◆ WORK INSTRUCTIONS: From the line that contains "资质下载 (915, 2379)" to the final line of the entries, return every line exactly and leave out all others.

(RECORDED DATA begins)

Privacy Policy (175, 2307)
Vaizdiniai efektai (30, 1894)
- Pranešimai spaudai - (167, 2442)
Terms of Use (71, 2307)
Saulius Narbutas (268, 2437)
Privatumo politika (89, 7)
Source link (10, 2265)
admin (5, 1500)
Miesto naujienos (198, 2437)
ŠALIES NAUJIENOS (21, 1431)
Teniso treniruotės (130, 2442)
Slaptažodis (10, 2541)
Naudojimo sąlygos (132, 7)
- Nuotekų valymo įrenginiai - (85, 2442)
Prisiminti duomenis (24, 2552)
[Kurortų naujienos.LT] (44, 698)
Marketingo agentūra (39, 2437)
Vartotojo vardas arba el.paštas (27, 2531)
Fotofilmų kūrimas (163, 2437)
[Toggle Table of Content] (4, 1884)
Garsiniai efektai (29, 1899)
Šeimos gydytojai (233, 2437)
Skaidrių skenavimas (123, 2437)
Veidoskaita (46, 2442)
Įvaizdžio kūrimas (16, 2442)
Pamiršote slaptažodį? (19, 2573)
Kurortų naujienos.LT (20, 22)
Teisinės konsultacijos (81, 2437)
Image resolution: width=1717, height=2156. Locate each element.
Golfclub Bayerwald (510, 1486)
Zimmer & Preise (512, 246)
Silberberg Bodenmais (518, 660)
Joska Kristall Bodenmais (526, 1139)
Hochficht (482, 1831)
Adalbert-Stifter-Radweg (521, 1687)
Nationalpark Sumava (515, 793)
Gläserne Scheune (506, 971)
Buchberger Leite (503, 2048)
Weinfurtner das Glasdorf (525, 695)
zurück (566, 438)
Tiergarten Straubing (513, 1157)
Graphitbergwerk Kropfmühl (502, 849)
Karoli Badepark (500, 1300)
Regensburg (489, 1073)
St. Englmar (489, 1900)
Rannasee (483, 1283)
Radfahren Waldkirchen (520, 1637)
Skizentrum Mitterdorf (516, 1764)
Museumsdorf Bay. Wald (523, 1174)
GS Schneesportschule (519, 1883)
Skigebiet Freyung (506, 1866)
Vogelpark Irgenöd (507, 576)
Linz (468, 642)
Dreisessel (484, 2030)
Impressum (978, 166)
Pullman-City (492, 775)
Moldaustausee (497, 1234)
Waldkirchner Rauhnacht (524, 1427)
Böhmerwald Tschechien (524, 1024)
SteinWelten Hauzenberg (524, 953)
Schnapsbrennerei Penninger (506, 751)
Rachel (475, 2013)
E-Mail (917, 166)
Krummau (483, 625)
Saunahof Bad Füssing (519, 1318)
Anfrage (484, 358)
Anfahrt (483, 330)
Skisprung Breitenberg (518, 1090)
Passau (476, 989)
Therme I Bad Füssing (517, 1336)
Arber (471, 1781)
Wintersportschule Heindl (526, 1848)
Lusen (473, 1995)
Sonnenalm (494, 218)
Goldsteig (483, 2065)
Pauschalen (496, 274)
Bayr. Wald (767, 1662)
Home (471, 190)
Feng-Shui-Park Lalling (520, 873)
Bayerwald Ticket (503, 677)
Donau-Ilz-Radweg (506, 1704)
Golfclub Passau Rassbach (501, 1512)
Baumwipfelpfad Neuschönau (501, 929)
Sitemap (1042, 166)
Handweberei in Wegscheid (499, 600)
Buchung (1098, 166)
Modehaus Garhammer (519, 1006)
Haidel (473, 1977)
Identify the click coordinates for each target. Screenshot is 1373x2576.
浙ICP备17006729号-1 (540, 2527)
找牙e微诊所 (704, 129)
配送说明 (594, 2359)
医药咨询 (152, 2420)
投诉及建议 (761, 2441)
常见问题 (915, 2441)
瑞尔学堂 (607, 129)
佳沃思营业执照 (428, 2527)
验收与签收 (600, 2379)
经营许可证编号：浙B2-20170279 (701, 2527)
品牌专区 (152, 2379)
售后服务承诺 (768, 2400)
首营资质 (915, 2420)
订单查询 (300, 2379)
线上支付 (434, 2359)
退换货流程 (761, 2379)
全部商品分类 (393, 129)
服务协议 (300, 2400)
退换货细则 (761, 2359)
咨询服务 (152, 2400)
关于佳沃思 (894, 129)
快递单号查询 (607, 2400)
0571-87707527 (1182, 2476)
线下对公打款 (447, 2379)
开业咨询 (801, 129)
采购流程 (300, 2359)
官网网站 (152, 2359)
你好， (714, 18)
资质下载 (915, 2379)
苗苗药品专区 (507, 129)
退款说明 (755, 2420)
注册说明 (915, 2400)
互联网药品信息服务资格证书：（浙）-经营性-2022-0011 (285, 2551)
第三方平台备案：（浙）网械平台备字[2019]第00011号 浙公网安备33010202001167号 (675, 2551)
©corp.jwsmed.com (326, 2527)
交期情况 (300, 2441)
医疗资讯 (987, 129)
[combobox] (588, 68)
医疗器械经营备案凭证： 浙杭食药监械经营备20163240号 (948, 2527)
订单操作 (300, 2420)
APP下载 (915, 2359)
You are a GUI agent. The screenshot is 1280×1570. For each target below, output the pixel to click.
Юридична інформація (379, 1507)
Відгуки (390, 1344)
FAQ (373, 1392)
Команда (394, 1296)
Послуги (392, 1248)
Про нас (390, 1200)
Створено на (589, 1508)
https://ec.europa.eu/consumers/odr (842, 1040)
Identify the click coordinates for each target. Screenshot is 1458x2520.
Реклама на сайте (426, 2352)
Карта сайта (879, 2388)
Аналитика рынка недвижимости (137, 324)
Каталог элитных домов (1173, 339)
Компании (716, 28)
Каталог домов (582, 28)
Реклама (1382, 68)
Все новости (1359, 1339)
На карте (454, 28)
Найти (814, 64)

(RECORDED DATA ends)

◆ EXERCISE RESULT:
资质下载 (915, 2379)
苗苗药品专区 (507, 129)
退款说明 (755, 2420)
注册说明 (915, 2400)
互联网药品信息服务资格证书：（浙）-经营性-2022-0011 (285, 2551)
第三方平台备案：（浙）网械平台备字[2019]第00011号 浙公网安备33010202001167号 (675, 2551)
©corp.jwsmed.com (326, 2527)
交期情况 (300, 2441)
医疗资讯 (987, 129)
[combobox] (588, 68)
医疗器械经营备案凭证： 浙杭食药监械经营备20163240号 (948, 2527)
订单操作 (300, 2420)
APP下载 (915, 2359)
You are a GUI agent. The screenshot is 1280×1570. For each target below, output the pixel to click.
Юридична інформація (379, 1507)
Відгуки (390, 1344)
FAQ (373, 1392)
Команда (394, 1296)
Послуги (392, 1248)
Про нас (390, 1200)
Створено на (589, 1508)
https://ec.europa.eu/consumers/odr (842, 1040)
Identify the click coordinates for each target. Screenshot is 1458x2520.
Реклама на сайте (426, 2352)
Карта сайта (879, 2388)
Аналитика рынка недвижимости (137, 324)
Каталог элитных домов (1173, 339)
Компании (716, 28)
Каталог домов (582, 28)
Реклама (1382, 68)
Все новости (1359, 1339)
На карте (454, 28)
Найти (814, 64)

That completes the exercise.